“Postwar World’s Largest” 27 years ago Typhoon 13 landed in Kagoshima Lessons learned by bereaved families

“Greatest after the war” 27 years ago Typhoon 13 landed in Kagoshima Lessons learned by the bereaved September 4 18:08 This typhoon No. 10 is being called up by the Japan Meteorological Agency for the greatest caution.
Twenty-seven years ago, a very strong typhoon, which was said to be one of the “largest after the war,” landed in Kagoshima Prefecture, causing serious damage.
At this time, the evacuation site, which was considered to be a safe place in the area, was damaged by the landslide disaster, and many lives were lost.
A man who lost his parents to a typhoon complained, “Imagine all kinds of disasters, and want to act early to save my life.” Twenty-seven years ago, on September 3, 1993, Typhoon No. 13, which was said to be “the largest postwar era” at that time, landed in Kagoshima Prefecture with a very powerful force, comparable to Typhoon No. 10 this time.

In the current Ogiyama district of Kinmine-cho, Minami-Satsuma City, a landslide disaster occurred on the back mountain of a building where 20 people, including junior high school students and senior citizens, were evacuated, killing all those who were close to them.
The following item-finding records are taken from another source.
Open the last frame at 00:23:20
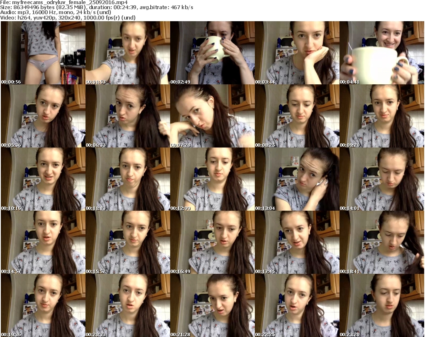This screenshot has width=425, height=337. (381, 305)
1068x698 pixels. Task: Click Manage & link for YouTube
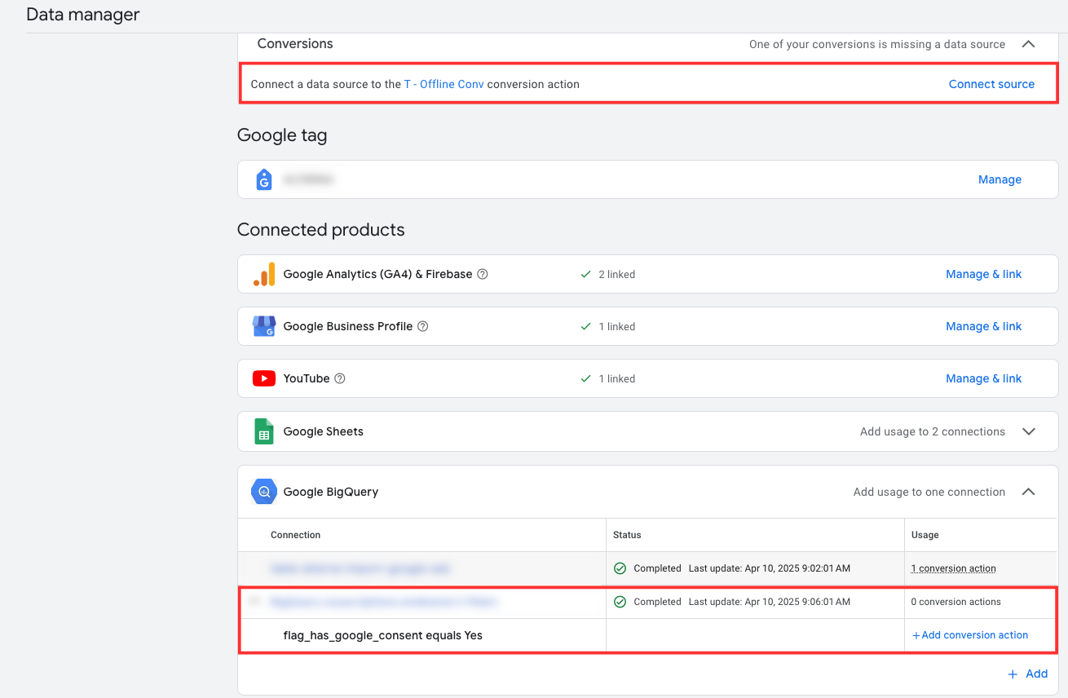[x=983, y=378]

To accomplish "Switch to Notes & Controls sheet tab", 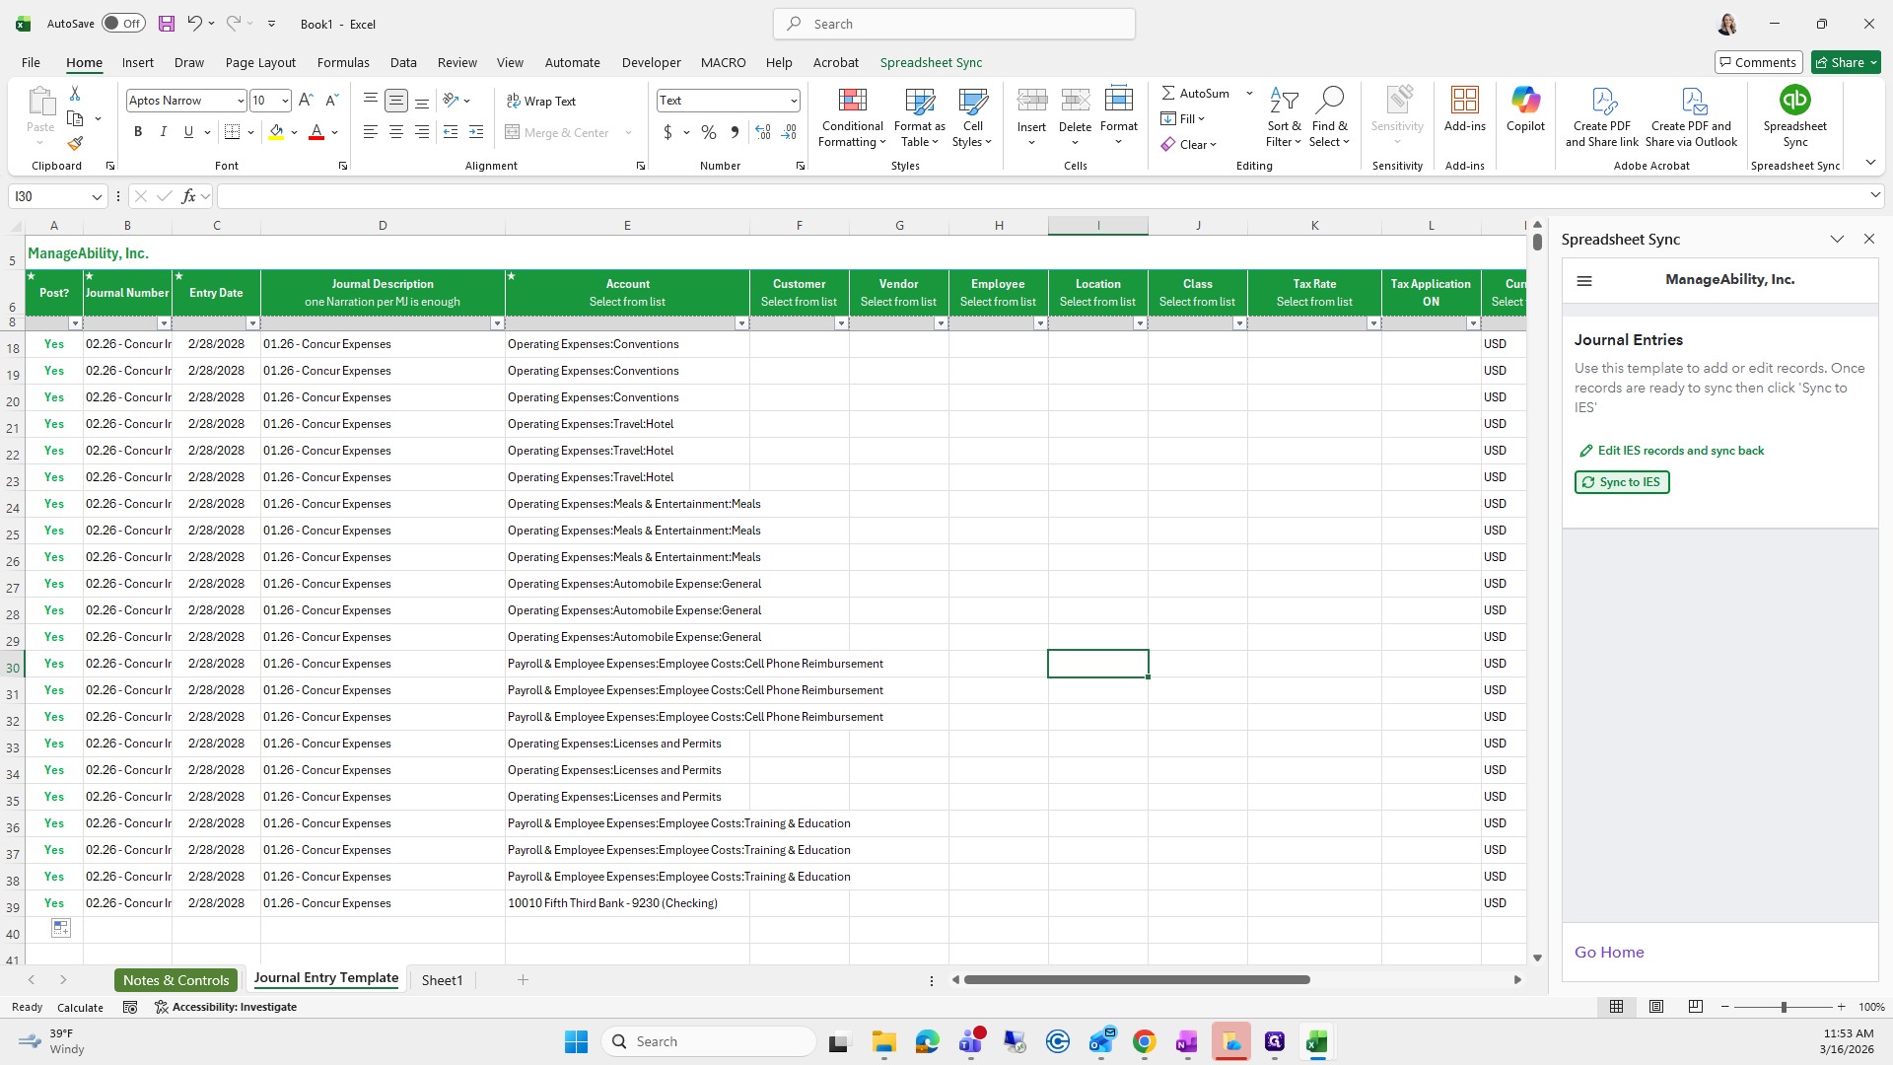I will (x=175, y=979).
According to Kazuhiro Haraguchi (66) of Minami-Satsuma City, who lost his parents in this disaster, the community shelter that was designated as an evacuation center in the area at that time was a public hall about 3 km away from the village.

However, in the district, 20 people including Mr. Haraguchi’s parents and junior high school students have evacuated because they decided to use a private house in the village as an evacuation site, which is closer to the public hall in the area.

According to Mr. Haraguchi, at that time, there was a strong image of the damage caused by the storm before the approach of the typhoon. I think everyone knew that they could protect themselves from the storm.”

However, it rained heavily and the back slope collapsed that evening.

The wind and rain were strong at that time, and it was already difficult to evacuate to another place.

Mr. Haraguchi said, “I can’t forget the faces of my deceased parents, neighbors, and the bereaved family and everyone in the community who still feel sad. We are approaching, but assuming all kinds of disasters, we can only protect ourselves so that such damage will never happen again, so we want you to evacuate early and save your life.”